Temuan ini mengindikasikan adanya celah dalam proses verifikasi yang berpotensi dimanfaatkan untuk merekayasa jarak domisili calon murid agar lebih dekat dengan sekolah tujuan.
Kepala Ombudsman RI Perwakilan Provinsi NTB, Dwi Sudarsono, menyampaikan bahwa tim telah melakukan investigasi lapangan terhadap sejumlah alamat yang digunakan dalam pendaftaran.
“Berdasarkan hasil penelusuran di lapangan, saat dilakukan pengecekan domisili dan klarifikasi kepada masyarakat sekitar lokasi, alamat yang bersangkutan tidak ditemukan. Warga di sekitar juga menyatakan tidak mengenal nama calon murid maupun keluarganya sebagaimana tercantum dalam alamat tersebut,” ujar Dwi.
“Temuan ini menunjukkan masih terdapat celah dalam proses verifikasi jalur domisili yang perlu segera menjadi perhatian bersama,” lanjutnya.

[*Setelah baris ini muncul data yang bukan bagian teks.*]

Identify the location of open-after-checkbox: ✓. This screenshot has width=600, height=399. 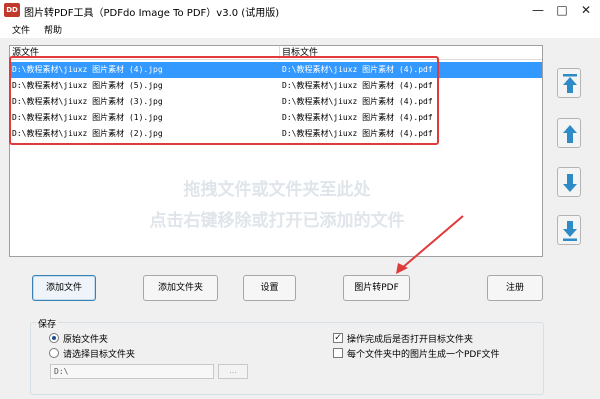
(338, 338).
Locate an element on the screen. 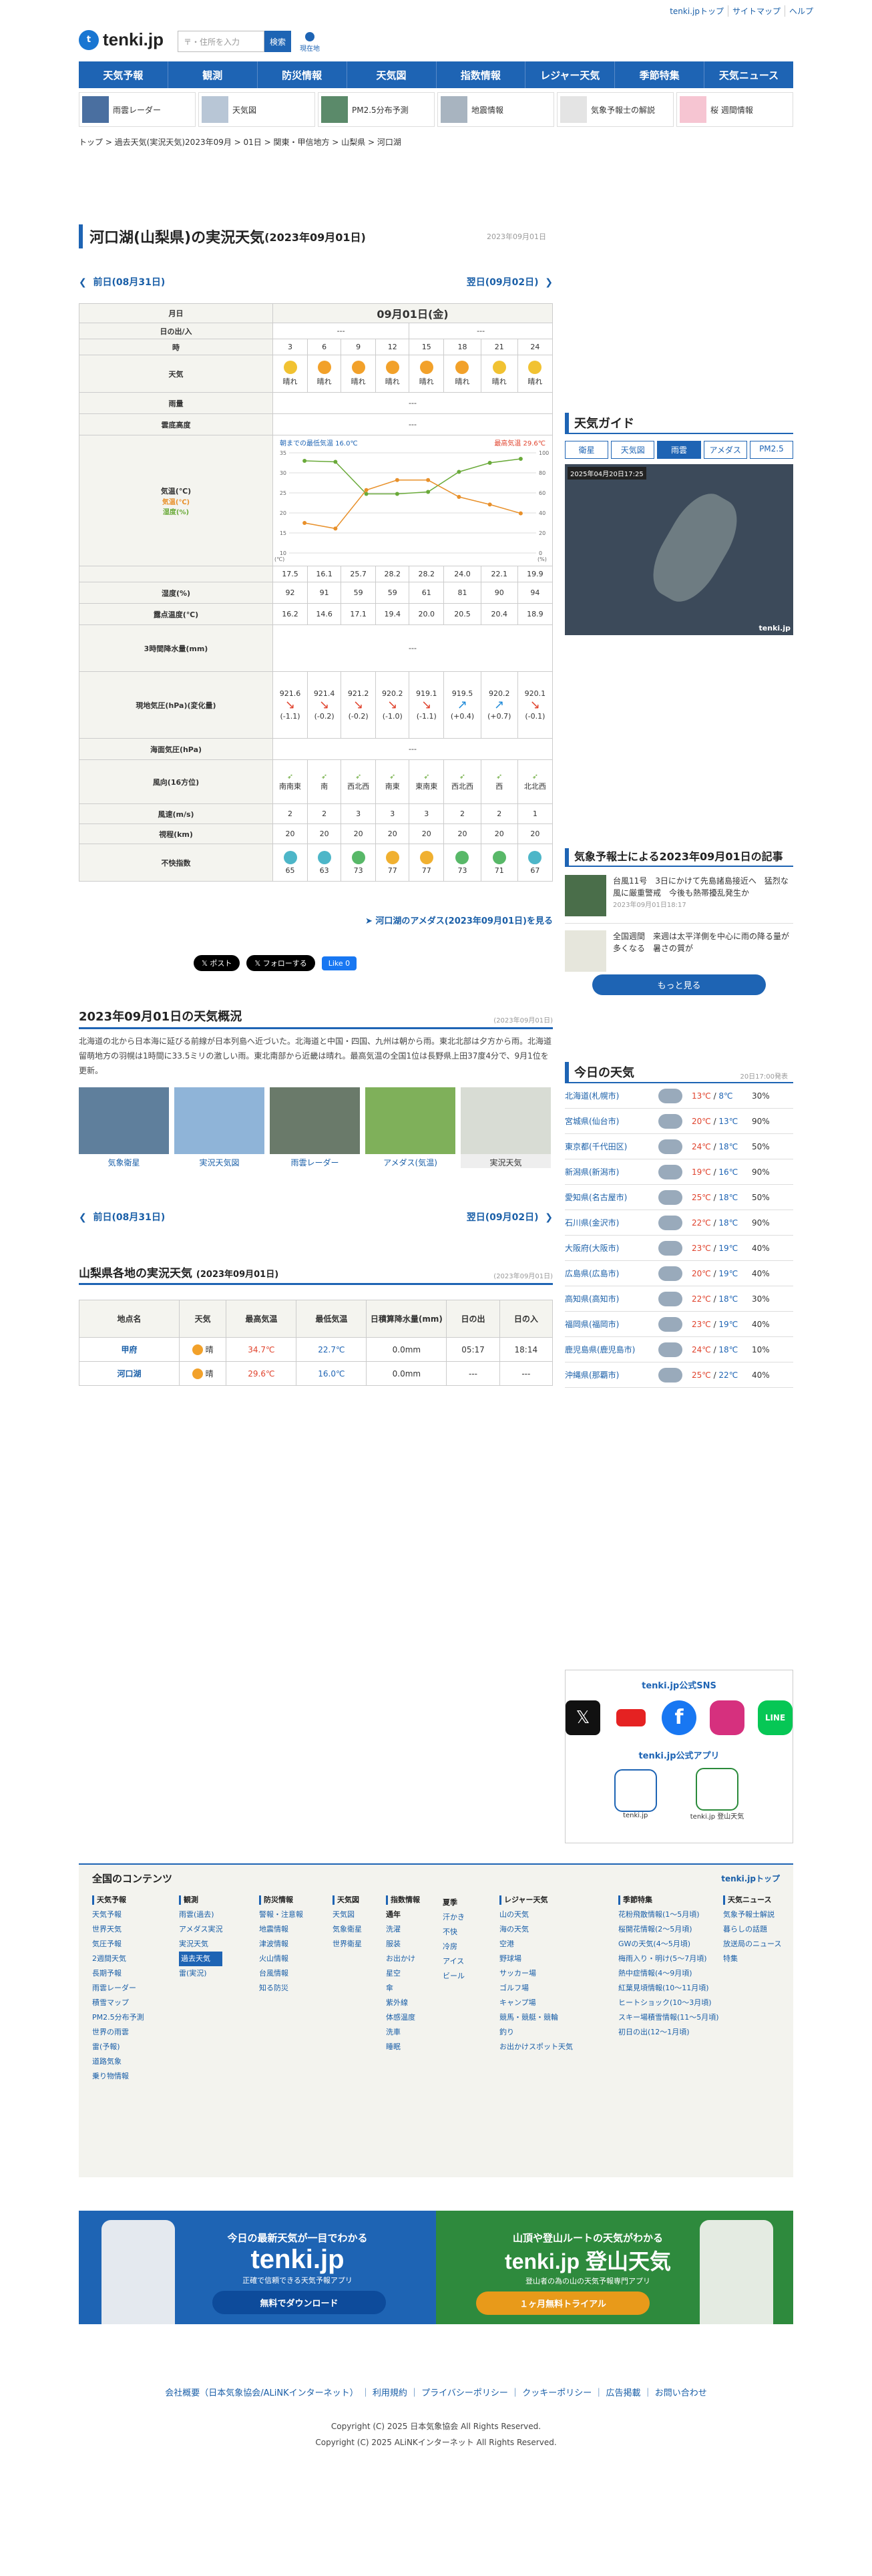 This screenshot has height=2576, width=872. city-row: 沖縄県(那覇市) 25℃ / 22℃ 40% is located at coordinates (679, 1375).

Kepala Keasistenan Pemeriksaan Laporan Ombudsman NTB, Arya Wiguna, menjelaskan salah satu penyebab celah tersebut adalah mekanisme verifikasi yang saat ini hanya bertumpu pada Kartu Keluarga (KK) sebagai dasar penentuan domisili.
Padahal, data dalam Data Pokok Pendidikan (Dapodik) belum dimanfaatkan secara optimal sebagai data utama maupun data pembanding untuk memastikan kebenaran domisili calon murid.
“Data Dapodik memuat riwayat peserta didik yang dapat digunakan untuk menguji kewajaran data domisili. Jika dioptimalkan, potensi penyalahgunaan alamat bisa diminimalkan,” jelas Arya.
Ia juga mencontohkan kasus di salah satu SMAN di Lombok Barat. Seorang calon murid sempat tertolak verifikasinya meskipun berdomisili dekat dengan sekolah, hanya karena status di KK tercatat sebagai famili lain, bukan anak kandung.
“Ini menunjukkan bahwa mekanisme yang terlalu kaku justru bisa merugikan peserta yang benar-benar berdomisili dekat sekolah,” tambahnya.
Ombudsman menilai kelemahan verifikasi tersebut berpotensi mengurangi rasa keadilan bagi calon murid yang benar-benar berdomisili sesuai ketentuan dan mengikuti proses SPMB secara jujur.
Untuk itu, Ombudsman RI Perwakilan Provinsi NTB akan berkoordinasi dengan Dinas Pendidikan dan Kebudayaan Provinsi NTB untuk menyampaikan temuan ini dan mendorong evaluasi menyeluruh terhadap pelaksanaan SPMB, khususnya pada mekanisme verifikasi jalur domisili.
“Evaluasi perlu dilakukan agar pelaksanaan SPMB ke depan semakin transparan, objektif, akuntabel, dan berkeadilan. Penguatan verifikasi, pemanfaatan data lintas sektor, serta validasi lapangan terhadap alamat yang diragukan harus menjadi bagian dari penyempurnaan sistem,” tegas Dwi.
Ombudsman menegaskan, tujuan utama SPMB adalah memberikan kesempatan yang sama kepada seluruh calon murid sesuai ketentuan. Oleh karena itu, setiap potensi celah yang dapat dimanfaatkan untuk memperoleh keuntungan tidak semestinya harus segera ditutup melalui perbaikan sistem dan penguatan pengawasan.